Although Julia Yanquell (Viera) was in and out of Coronado school due to her father’s Navy duties, she fondly treasured her recollections. Among them she shared: “The thing that I wanted to do more than anything was to ride horses, and we had stables in Coronado… They made me wait until I was 9 years old. I had a picture of me on the star horse, who was a polo pony that I loved. We used to ride all the way around the island… When we got to Ocean boulevard, if it was high tide, we had to walk along the street, but if it was low tide, we rode along the sand to the hotel, crossed at the hotel, and went along the island.” Continuing her passion for horses in other Navy locations led her to win cups and ribbons.

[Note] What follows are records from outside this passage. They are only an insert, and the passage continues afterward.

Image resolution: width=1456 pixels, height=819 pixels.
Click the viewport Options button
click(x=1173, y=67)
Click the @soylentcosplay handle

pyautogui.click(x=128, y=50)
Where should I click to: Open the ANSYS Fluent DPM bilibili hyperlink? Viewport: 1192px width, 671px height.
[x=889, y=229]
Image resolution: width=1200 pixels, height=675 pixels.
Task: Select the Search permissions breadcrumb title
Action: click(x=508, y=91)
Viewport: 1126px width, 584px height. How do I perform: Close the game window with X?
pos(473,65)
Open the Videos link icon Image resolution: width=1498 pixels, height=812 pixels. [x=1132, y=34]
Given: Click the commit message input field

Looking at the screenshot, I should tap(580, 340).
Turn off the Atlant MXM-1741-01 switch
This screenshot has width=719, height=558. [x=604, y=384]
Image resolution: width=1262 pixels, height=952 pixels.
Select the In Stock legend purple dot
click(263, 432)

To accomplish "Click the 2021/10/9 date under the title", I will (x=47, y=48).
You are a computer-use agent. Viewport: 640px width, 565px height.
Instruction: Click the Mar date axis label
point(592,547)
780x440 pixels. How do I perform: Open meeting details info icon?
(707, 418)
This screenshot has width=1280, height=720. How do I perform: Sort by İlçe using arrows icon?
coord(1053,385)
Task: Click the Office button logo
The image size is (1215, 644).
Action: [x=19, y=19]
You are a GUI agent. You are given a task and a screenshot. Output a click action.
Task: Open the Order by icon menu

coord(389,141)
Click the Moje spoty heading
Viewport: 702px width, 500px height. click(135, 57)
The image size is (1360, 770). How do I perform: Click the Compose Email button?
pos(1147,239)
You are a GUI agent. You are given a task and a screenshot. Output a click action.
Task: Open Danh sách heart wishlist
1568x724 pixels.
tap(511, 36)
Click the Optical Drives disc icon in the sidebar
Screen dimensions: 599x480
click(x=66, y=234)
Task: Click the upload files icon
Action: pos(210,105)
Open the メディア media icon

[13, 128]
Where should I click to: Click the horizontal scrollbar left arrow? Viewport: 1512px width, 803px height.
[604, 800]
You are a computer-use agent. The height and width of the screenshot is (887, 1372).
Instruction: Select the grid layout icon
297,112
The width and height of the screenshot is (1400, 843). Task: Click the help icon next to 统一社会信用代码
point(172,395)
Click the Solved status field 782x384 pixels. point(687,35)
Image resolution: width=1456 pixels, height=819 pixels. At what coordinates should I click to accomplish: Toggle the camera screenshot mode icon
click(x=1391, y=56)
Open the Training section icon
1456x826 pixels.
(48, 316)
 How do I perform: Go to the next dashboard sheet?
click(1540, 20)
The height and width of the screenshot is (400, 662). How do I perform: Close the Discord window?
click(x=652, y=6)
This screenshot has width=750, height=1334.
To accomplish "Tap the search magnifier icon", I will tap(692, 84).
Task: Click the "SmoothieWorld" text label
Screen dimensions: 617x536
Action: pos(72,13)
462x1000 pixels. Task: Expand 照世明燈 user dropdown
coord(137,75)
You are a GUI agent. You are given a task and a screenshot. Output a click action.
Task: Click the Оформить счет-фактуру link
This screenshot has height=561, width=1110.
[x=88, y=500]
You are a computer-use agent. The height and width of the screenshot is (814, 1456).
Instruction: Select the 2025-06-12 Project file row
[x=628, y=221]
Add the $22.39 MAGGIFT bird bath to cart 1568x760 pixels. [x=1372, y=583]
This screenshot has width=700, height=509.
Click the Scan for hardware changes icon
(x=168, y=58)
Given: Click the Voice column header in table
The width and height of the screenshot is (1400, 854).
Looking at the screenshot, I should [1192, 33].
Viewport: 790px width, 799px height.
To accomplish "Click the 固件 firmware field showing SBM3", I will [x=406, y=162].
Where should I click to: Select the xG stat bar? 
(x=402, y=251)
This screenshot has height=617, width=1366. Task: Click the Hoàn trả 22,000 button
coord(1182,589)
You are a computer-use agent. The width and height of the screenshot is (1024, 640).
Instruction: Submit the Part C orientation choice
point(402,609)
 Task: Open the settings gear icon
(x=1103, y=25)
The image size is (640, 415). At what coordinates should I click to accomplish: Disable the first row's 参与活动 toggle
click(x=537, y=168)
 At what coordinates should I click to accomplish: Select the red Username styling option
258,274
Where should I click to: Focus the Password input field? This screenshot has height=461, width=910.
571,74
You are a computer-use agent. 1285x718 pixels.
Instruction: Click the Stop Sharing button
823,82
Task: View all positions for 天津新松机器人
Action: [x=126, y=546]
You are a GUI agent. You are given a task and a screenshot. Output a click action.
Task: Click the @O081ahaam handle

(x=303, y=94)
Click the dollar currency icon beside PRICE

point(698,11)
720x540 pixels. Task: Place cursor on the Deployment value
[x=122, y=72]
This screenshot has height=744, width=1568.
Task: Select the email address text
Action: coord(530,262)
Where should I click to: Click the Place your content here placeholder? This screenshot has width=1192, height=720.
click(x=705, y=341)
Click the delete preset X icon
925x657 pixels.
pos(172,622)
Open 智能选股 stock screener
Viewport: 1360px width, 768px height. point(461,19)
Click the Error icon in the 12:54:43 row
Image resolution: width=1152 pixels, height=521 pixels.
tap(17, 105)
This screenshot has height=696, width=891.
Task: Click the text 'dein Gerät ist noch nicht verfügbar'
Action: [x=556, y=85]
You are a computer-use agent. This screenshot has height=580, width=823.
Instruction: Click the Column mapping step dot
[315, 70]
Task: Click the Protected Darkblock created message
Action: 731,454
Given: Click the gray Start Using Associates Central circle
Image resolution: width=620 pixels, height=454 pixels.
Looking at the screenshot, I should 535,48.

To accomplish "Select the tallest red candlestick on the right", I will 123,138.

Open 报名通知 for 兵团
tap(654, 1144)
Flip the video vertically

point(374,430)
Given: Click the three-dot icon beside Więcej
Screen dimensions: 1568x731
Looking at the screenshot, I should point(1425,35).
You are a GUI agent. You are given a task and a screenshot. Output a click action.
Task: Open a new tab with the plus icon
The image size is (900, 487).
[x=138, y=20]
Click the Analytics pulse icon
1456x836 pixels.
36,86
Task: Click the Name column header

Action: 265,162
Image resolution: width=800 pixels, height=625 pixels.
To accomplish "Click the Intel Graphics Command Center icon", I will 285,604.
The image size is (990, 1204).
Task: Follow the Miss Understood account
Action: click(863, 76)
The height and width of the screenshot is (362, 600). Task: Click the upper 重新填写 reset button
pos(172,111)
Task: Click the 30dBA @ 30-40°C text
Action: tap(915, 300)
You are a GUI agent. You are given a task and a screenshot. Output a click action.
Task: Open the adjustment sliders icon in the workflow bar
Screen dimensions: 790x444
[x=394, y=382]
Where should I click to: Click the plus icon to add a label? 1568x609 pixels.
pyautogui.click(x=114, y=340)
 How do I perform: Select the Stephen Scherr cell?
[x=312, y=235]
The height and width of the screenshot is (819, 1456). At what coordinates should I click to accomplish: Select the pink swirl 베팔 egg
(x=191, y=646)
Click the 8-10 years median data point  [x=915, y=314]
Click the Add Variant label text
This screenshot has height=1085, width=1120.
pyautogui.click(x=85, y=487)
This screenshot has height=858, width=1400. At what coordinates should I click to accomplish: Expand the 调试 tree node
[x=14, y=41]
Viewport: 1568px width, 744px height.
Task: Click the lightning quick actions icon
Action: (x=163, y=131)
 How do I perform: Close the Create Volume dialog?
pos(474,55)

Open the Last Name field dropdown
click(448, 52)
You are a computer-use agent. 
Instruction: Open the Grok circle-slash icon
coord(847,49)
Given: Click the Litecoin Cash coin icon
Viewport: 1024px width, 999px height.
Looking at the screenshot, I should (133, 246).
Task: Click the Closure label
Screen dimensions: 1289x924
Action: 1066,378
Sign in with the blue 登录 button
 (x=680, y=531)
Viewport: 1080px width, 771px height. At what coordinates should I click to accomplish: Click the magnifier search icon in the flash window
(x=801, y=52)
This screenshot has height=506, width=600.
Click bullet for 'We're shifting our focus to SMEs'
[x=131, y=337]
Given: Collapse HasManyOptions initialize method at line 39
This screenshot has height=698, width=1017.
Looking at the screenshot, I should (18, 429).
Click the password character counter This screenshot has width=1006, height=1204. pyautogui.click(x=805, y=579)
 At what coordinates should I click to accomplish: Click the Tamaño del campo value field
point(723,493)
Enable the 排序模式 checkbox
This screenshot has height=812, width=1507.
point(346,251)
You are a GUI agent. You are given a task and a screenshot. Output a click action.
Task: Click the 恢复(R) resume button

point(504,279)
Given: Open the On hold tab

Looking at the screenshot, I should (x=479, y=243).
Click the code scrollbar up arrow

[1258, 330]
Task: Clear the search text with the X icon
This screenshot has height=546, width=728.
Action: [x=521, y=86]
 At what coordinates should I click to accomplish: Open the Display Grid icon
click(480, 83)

Mrs. Viera shared a story about the Central Drug Store’s scale: “When I was in 3rd grade…after dinner, my father would say: We will walk up to the drugstore and you can have an ice cream; I’ll buy a paper and we will weigh you on the scale.” When the closing of the drugstore took place, Viera called to the Museum requesting: “Don’t lose that scale”. Her crucial call ensured that the 1919 lollipop-style Toledo scale forms part of CHA’s historical heritage. Also, with a twinkle in her eyes, she told us that when she was in 8th grade, she was among the shortest in her class with a height of 5’ –as the picture testifies. When she came back to Coronado –after a year and a half, she was astonishing her friends with her 5’7” height.

In December 1941, Julia with two high school freshman friends were organizing the Christmas dance at the officers’ Club at North Island. Though the invitation was published in the Coronado Journal, the dance was cancelled due to the bombing of Pearl Harbor. On December 7, 1941 she got the news of Pearl Harbor from her friend’s phone call, who had just heard it on the radio. At the time, her father was at sea in the Atlantic, due to the presence of German submarines, and she was living with her mother and her 5 years younger sister, Elizabeth, at 727 G. This was their first family home; they built it in 1939 and it does not exist anymore.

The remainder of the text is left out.